That woman—who came from a broken home—defied society and social norms in a rigid time frame for a woman during the 1920s and 1930s. She turned her pain into power. She unapologetically became who she wanted and who she aspired to be, and history still knows her name and her accomplishments to this day. Her death is still being investigated because that is how much she left her mark and did not go unnoticed.

What was her secret? Simple—she followed her passion, she persisted, she challenged society and herself, and she refused to fit the mold those past times had implied on her. She took huge risks, and she overcame so much to get to where she wanted to be.

I admire her consistency, and this is how I find my strength when I want to give up on my dreams and shift into a profile that fits the mold of my society—a profile that does not describe me in any way and that’s less troublesome and more people-approved.

From her, I learn to stay weird, to embrace all my aspects, to invest in myself, to want more, to help more, to give back more, to get better, to change, and most importantly, to trust and believe in myself.

I am motivated to keep moving forward, to not give up, to not listen to bad influences, and to always follow that gut feeling that never fails to put me on the right path.

I am learning to utilize my failures, to learn from them, to use them as fuel to power my next move, and to turn my pain into strength and persistence.

I am also learning not to be afraid of challenges, not to take the easy road, not to stare the tough path from afar and say, “I can’t do it”—but to have the confidence and strength to carry on with what I want and to do whatever it takes to get there.

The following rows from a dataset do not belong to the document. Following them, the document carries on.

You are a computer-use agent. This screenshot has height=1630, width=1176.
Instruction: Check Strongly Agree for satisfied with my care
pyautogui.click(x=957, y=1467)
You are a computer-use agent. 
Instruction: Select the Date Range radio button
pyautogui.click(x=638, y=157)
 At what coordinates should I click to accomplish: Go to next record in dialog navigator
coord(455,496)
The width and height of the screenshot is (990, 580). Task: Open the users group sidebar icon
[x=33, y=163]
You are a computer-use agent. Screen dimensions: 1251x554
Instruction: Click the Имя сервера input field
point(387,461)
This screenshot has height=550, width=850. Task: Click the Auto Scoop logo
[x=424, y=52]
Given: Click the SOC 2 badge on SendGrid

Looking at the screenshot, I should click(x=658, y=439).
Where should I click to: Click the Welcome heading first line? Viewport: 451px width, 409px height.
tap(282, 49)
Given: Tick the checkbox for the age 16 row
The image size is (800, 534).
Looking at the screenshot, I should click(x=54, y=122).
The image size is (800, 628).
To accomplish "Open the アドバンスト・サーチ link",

Sometimes, we have to go into the fire to get to the other side. Let’s not be afraid of some heat and remember that: a giant leap of faith could be the only obstacle between the life we want to let go of and the life we never even imagined in our dreams.

Sometimes, we must defy that earth-shattering fear, take a risk, and take off. Amelia Earhart did that until she took her last breath. She might have died trying to fly the entire globe in 1937, but she literally died doing what she loved.

She might have been lost during a flight, but I do believe that those who are lost find themselves the most.

So dream big, aim high, don’t be afraid, don’t rest, don’t stop, and fly fly away.